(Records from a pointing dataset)
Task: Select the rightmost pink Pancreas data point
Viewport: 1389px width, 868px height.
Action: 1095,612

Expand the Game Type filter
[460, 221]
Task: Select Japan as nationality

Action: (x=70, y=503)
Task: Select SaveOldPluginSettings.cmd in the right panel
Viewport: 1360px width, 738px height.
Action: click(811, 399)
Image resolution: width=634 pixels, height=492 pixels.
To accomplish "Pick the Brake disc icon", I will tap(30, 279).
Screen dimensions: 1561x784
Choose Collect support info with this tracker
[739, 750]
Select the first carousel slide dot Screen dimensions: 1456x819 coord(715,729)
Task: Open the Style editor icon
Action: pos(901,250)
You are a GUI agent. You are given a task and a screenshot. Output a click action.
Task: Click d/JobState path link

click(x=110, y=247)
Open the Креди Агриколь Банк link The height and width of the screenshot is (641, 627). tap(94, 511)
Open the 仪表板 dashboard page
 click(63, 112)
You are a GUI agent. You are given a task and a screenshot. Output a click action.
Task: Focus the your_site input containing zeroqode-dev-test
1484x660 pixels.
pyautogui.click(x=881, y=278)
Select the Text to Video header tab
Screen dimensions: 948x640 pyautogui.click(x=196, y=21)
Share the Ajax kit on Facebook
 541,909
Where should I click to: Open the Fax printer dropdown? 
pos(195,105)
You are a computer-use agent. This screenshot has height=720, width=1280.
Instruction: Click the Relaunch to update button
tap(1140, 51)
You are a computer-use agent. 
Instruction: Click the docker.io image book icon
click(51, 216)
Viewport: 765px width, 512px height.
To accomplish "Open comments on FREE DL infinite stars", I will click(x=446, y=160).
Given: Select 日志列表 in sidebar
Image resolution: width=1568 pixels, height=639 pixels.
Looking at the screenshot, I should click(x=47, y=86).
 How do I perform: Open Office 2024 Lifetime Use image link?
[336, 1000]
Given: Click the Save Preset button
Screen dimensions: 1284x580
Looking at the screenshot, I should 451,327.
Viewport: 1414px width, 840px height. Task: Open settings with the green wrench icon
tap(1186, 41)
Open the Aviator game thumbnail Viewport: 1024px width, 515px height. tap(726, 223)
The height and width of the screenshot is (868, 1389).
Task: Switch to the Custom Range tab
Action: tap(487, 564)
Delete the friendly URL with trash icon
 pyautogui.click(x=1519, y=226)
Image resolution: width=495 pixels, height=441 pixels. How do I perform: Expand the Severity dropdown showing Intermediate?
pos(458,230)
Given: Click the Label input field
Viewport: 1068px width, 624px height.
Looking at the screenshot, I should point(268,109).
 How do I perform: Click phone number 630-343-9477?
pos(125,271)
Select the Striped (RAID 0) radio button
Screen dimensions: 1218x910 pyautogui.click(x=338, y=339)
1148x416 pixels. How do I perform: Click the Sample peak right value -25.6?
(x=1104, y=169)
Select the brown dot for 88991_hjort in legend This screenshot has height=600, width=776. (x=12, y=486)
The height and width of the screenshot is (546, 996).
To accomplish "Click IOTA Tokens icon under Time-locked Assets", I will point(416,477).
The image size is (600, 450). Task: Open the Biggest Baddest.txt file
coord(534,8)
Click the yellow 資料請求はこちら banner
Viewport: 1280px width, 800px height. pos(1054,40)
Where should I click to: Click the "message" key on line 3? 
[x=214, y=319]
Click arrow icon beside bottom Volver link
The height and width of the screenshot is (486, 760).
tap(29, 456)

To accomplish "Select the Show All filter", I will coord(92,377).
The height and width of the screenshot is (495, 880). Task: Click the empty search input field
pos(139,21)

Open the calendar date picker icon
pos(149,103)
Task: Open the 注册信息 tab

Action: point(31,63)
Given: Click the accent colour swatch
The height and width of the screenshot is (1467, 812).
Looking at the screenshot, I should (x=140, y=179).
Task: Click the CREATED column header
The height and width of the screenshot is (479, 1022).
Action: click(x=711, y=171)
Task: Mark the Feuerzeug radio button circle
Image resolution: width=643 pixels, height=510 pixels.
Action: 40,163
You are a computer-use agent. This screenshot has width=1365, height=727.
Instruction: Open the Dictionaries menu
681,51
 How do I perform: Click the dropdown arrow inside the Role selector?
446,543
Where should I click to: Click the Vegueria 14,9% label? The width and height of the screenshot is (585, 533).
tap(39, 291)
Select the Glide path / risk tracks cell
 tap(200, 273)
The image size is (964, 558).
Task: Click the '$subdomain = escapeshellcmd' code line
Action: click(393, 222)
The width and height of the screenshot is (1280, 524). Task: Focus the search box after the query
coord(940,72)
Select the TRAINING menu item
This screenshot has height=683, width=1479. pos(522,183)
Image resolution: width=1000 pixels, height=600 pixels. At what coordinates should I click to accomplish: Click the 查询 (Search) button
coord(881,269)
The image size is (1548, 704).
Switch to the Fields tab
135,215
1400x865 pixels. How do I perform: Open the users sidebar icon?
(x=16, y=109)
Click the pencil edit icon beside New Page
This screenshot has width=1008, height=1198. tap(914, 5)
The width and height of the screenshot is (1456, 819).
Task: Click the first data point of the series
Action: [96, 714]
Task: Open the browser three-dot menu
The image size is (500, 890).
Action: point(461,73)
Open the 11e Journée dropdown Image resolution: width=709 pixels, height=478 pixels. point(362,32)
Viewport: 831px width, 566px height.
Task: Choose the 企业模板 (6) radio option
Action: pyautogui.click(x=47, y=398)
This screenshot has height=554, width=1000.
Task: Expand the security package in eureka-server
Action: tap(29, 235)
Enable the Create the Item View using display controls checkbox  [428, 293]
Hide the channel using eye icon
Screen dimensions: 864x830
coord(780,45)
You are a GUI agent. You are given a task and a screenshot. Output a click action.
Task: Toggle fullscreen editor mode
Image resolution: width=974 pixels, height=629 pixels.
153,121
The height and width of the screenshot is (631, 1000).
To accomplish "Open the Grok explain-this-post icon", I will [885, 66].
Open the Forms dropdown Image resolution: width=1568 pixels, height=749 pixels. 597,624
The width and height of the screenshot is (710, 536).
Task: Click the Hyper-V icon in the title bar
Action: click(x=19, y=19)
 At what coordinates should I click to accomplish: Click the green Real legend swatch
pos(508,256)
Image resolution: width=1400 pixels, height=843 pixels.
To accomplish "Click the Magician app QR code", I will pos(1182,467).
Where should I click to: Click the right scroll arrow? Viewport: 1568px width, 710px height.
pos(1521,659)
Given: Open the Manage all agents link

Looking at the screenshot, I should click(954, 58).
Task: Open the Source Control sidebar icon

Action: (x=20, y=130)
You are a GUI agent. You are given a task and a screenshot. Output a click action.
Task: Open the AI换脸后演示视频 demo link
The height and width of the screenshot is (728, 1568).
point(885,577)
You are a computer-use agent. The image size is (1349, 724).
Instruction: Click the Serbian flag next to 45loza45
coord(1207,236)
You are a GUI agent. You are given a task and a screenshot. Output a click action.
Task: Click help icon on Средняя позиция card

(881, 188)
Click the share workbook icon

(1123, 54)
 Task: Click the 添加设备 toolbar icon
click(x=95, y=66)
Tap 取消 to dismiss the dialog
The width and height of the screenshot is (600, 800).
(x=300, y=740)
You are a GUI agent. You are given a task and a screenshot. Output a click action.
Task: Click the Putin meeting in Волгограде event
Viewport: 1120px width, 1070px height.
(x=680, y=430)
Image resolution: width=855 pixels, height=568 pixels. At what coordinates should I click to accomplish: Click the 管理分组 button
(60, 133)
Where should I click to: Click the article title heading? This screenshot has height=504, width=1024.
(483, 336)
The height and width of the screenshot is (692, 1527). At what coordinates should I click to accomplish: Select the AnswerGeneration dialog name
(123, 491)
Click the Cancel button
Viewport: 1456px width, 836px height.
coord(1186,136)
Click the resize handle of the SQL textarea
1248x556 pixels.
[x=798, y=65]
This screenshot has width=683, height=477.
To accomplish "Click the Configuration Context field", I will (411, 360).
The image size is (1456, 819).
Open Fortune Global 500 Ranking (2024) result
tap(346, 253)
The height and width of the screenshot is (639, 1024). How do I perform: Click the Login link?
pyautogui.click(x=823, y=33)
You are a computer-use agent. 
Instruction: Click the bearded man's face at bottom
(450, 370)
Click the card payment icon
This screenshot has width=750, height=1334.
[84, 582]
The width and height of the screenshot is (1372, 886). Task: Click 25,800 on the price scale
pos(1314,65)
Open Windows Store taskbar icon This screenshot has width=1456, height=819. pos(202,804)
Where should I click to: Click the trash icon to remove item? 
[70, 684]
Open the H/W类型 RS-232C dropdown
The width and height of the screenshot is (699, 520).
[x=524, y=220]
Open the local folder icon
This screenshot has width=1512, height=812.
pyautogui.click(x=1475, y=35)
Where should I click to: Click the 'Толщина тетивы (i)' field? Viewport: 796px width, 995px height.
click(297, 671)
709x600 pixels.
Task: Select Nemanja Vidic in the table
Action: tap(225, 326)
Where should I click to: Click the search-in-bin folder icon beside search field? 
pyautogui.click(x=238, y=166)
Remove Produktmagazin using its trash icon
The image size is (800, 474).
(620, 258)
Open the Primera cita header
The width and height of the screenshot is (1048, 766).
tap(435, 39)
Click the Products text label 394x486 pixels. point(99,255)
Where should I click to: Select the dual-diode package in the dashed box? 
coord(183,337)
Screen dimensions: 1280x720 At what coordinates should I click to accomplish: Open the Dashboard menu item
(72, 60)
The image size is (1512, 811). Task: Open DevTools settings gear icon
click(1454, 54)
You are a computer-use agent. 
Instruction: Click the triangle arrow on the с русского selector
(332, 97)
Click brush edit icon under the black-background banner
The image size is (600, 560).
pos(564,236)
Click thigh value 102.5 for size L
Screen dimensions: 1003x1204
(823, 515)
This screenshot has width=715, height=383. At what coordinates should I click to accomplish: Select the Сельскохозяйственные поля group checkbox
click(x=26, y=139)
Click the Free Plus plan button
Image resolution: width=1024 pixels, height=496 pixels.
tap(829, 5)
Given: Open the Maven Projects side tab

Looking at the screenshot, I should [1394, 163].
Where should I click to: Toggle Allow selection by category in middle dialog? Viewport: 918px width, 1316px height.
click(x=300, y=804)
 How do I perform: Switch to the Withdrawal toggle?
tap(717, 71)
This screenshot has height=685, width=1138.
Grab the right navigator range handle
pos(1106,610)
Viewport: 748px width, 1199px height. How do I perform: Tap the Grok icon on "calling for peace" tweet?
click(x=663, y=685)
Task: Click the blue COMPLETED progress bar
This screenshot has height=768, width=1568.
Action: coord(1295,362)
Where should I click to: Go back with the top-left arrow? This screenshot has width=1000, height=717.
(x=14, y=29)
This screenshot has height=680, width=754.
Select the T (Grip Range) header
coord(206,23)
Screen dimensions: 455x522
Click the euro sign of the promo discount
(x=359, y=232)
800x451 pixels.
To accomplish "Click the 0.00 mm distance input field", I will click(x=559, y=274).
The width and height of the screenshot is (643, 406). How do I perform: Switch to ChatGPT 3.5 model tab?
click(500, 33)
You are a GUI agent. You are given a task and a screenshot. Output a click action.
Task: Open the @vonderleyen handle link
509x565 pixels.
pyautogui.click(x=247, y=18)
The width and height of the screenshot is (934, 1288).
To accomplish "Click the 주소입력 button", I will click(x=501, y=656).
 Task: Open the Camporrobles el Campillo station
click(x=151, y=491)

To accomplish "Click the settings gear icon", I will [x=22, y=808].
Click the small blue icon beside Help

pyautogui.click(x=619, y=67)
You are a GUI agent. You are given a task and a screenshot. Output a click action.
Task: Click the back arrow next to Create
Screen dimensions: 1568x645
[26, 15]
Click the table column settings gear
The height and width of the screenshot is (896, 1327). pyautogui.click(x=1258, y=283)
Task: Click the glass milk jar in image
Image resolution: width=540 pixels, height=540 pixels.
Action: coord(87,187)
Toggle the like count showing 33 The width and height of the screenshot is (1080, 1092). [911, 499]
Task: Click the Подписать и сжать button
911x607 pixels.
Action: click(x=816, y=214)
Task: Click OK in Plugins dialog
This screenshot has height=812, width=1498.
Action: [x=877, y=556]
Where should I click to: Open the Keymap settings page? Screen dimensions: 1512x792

WHAT YOU ARE ASKED TO DO:
Copy out the lines of the records from the one containing "Select the TRAINING menu item" through the one containing "Action: [96, 714]", both included, with nothing changed and nothing else added.

COMPLETE OUTPUT:
Select the TRAINING menu item
This screenshot has height=683, width=1479. pos(522,183)
Image resolution: width=1000 pixels, height=600 pixels. At what coordinates should I click to accomplish: Click the 查询 (Search) button
coord(881,269)
The image size is (1548, 704).
Switch to the Fields tab
135,215
1400x865 pixels. How do I perform: Open the users sidebar icon?
(x=16, y=109)
Click the pencil edit icon beside New Page
This screenshot has width=1008, height=1198. tap(914, 5)
The width and height of the screenshot is (1456, 819).
Task: Click the first data point of the series
Action: [96, 714]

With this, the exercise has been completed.